Where to live, where to get money to live on, how I will be perceived, how long I will have to wait to return home and whether I will ever be able to see my home again... I only speak Russian; will they look at me as an enemy or poke fun at me? I don’t want to be some internally displaced person (IDP)! And I don’t want my children to be perceived as IDPs. I want to be a personality, a citizen of my country! I want rockets and bombs not to explode in the country and people not to die...

Unbelievable suffering has befallen Ukraine and the Ukrainians. Especially those who have come face-to-face with the war and its endless horrors. Escaping from near death with a bag in one hand and thank God a living child in the other was a blessing. Pain for a husband who is somewhere in the trenches, but alive... Pain for those who passed to the eternal reward...

As of January 2023, 4,867,106 IDPs were officially registered in Ukraine, and according to international estimates, their number exceeds seven million. Temporary migrants from the front-line territories and territories occupied by Russian invaders come to Prykarpattia, Transcarpathia, Bukovyna, Volyn, Zhytomyr region, unfortunately, not as tourists. It is unknown how long they will stay here. Many of them perfectly understand that there is nowhere to return. At least in the coming years.

They can be given housing, clothes, bread, and money for a certain time and left to germinate. However, what about helping them integrate into the local society, which can become a second homeland? Then an IDP becomes a resource! They bring their knowledge, experience, and projects to the community. They integrate.

ВАС ЗАИНТЕРЕСУЕТ

This was discussed at the presentation of the study on the integration of IDPs in Ukraine, conducted by the public organization Horyzont Zmin (Horizon of Changes).

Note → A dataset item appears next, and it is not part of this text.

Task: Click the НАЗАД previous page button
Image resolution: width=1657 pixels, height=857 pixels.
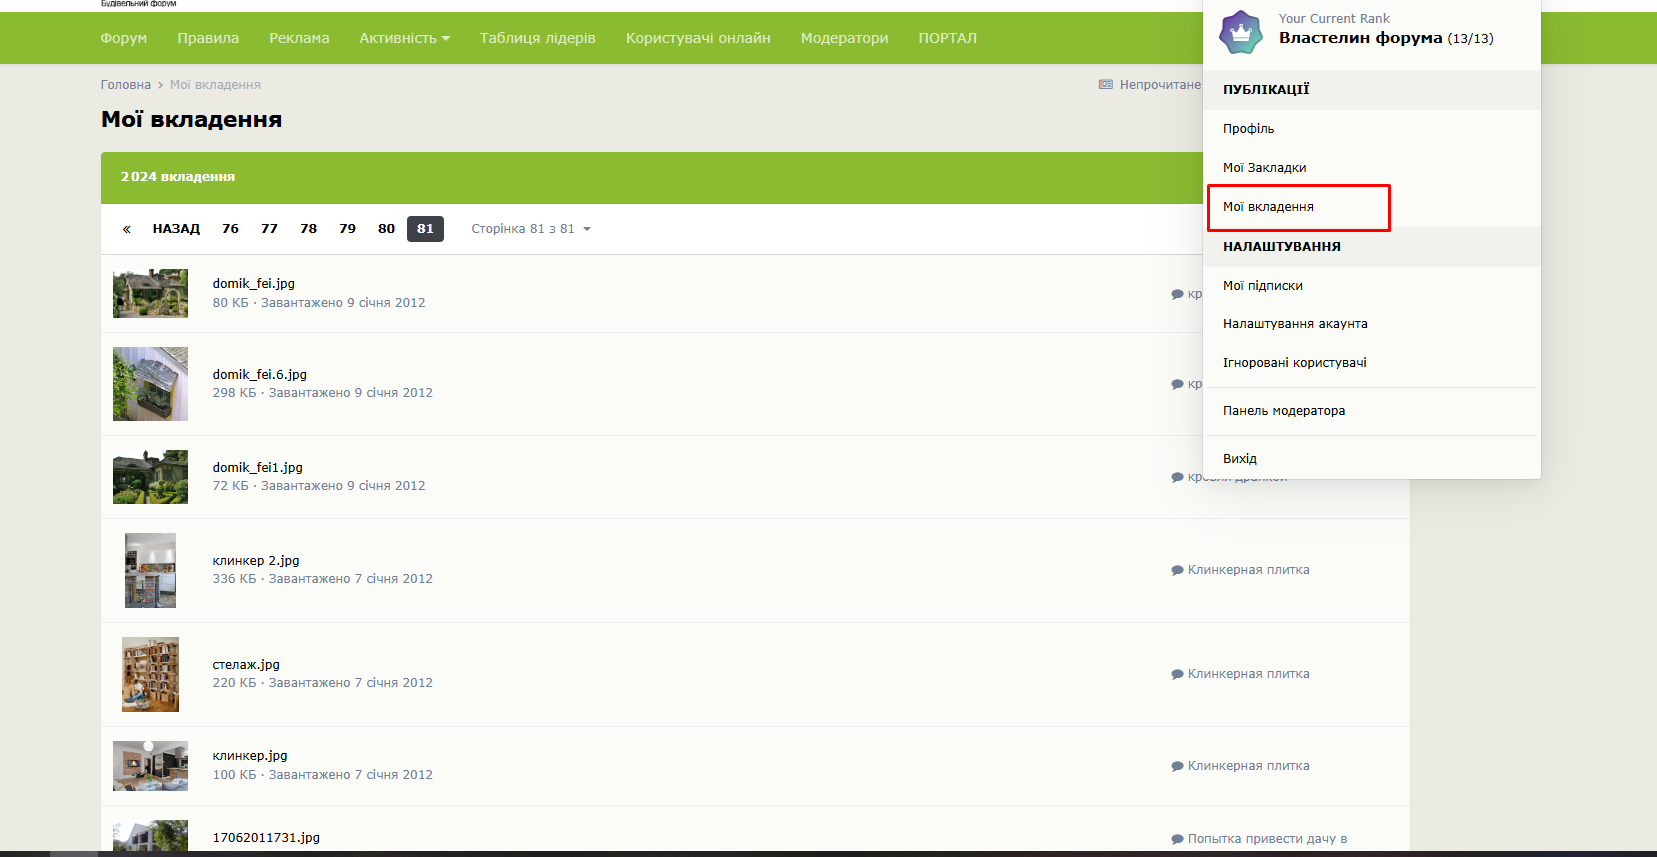Action: (176, 229)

According to head of the Horyzont Zmin public organization Viktoria Feofilova, although the basic needs of internally displaced persons, i.e., settlement, food, everyday life, are generally provided, the situation with their integration is far from the same everywhere. Stories of successful integration of the people, forced to change the place of living, exist due to the activity of the public sector and the implementation of projects supported by both Ukrainian and foreign donors.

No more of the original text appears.